Of all the web browsers out there, Internet Explorer in all its manifestations is bar far the most finicky. This follows in regards to how the program caches and lets one clear browsing data as well. If you’ve updated your website, or had someone else update your website, and don’t see the expected changes when you visit your site’s web address, it probably has to do with your browser history, temporary internet files and cached data–all of which you can clear so that you can see the most up-to-date and recent version of the website you’re trying to visit. If you can view changes to the website in question in any other browser, but not Internet Explorer, it’s almost DEFINITELY a caching issue.
Please note that this instructable is for IE 9 specifically, although the method used here is nearly identical to that which would be used for previous versions of Internet Explorer. In IE 9, you’ll want to click on the little Gear icon in the top right corner of the browser window underneath the “X” that closes the window. Once clicked, a dropdown menu will appear–go ahead and select “Internet Options”.
A new dialog window that should pop up. The second section down from the top titled “Browsing history” with the clock-and-arrow icon next to it will be where we will clear browsing history and cached data. Before we clear the cache, we need to adjust the settings, since IE will treat temporary files and browsing history for sites marked as your Home page or sites marked in your Favorites. Click on the “Settings” button inside the “Browsing history” section to bring up the Temporary Internet Files and History Settings dialog.

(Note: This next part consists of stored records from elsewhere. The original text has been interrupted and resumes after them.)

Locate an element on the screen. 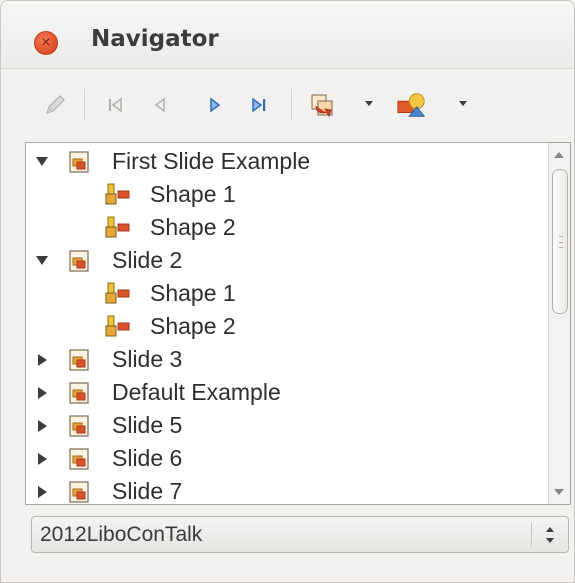  pen-icon is located at coordinates (56, 104).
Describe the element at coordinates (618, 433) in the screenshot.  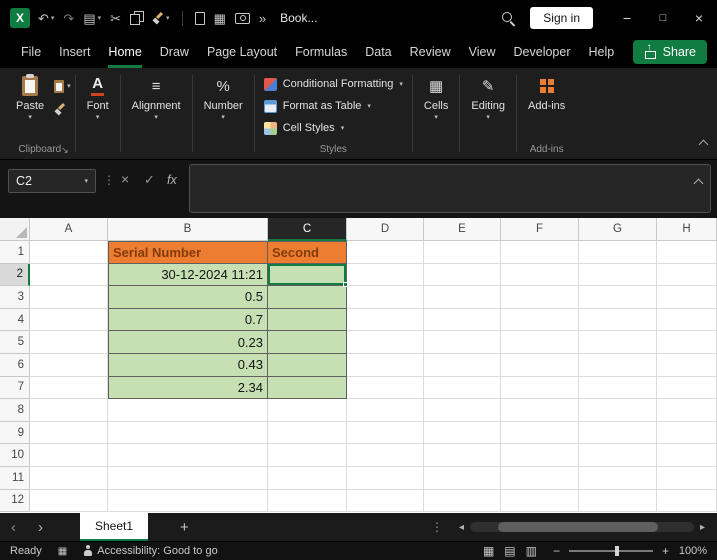
I see `cell-G9` at that location.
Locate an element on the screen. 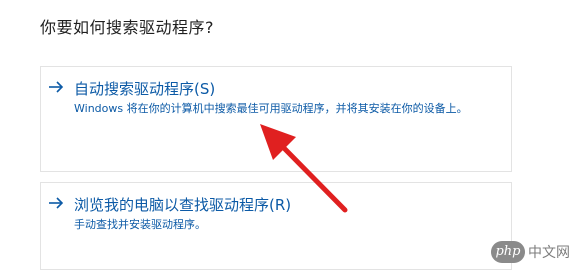 This screenshot has height=277, width=578. browse-computer-description: 手动查找并安装驱动程序。 is located at coordinates (140, 224).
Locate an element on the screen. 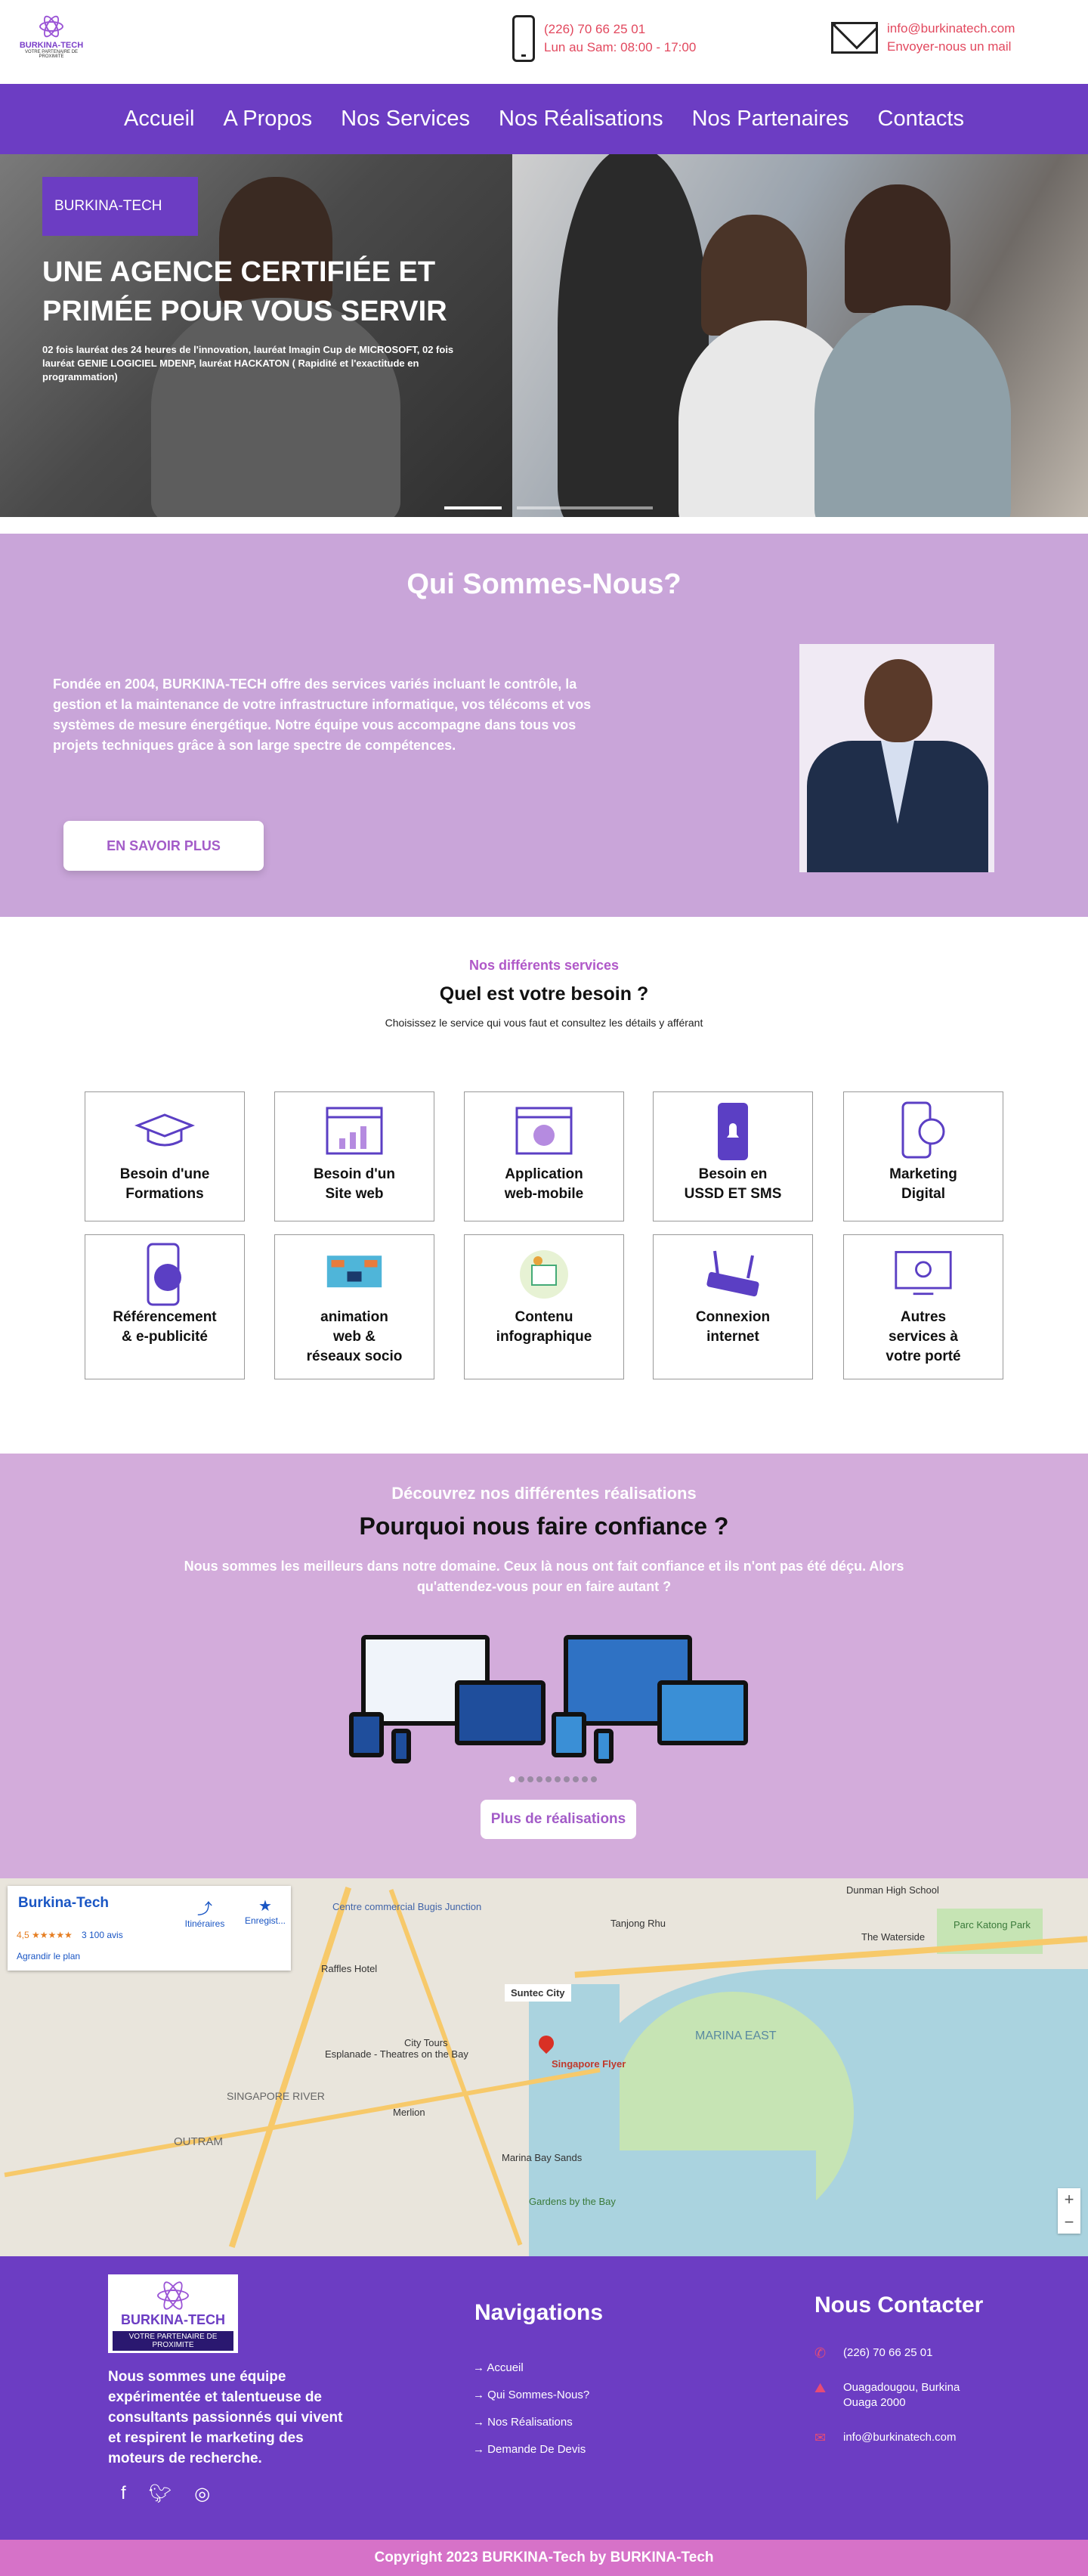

The important thing in this dialog is the bottom section entitled “History”. Here’s where you set the scope of how long your browsing history will be saved in the future. It’s measured in days…but the less days you keep your pages in your history, the more often your cache will clear automatically and the less often you will have to clear your cache manually in the future. Change this parameter if you want to or if you anticipate caching problems in the future. The upside to keeping it high is that sites you store browsing history for will load faster the next time you visit them since some of the data involved has been stored locally on your computer. In all reality, it doesn’t make much of a difference with a high speed internet connection. I try not to store any browsing data…any files living on my computer I like to put there myself.
Once you decide how to handle this setting click “OK”. This will bring you to the dialog box we were on before–the Temporary Internet Files and History Settings dialog. Once back at the Internet Options dialog, click the “Delete…” button in the “Browsing history” section. A new window entitled “Delete Browsing History” will pop up. To fully delete your temporary internet files and clear cached data, make sure you uncheck the top check box “Preserve Favorites website data”, and check the remaining check boxes. Doing this will ensure that no cached files are being overlooked because they came from sites that function as your IE home page or belong to your list of Favorites. Browsing history data from sites that serve either of these purposes will be deemed by IE to be more worthy than your other temporary internet data and its deletion will be ignored. Note that checking the “Passwords” and “Form Data” boxes will result in any saved passwords or form data being removed from your browser’s memory. In other words, if you don’t have your logins and passwords written down for the sites that you rely on, you probably don’t want to check either the “Form Data” or “Passwords” check boxes.
Next time you load the site in question it will load slightly slower, but you should be able to view any new changes to the site that you couldn’t previously because of temporary internet file caching issues. Clear, Refresh, Repeat as necessary.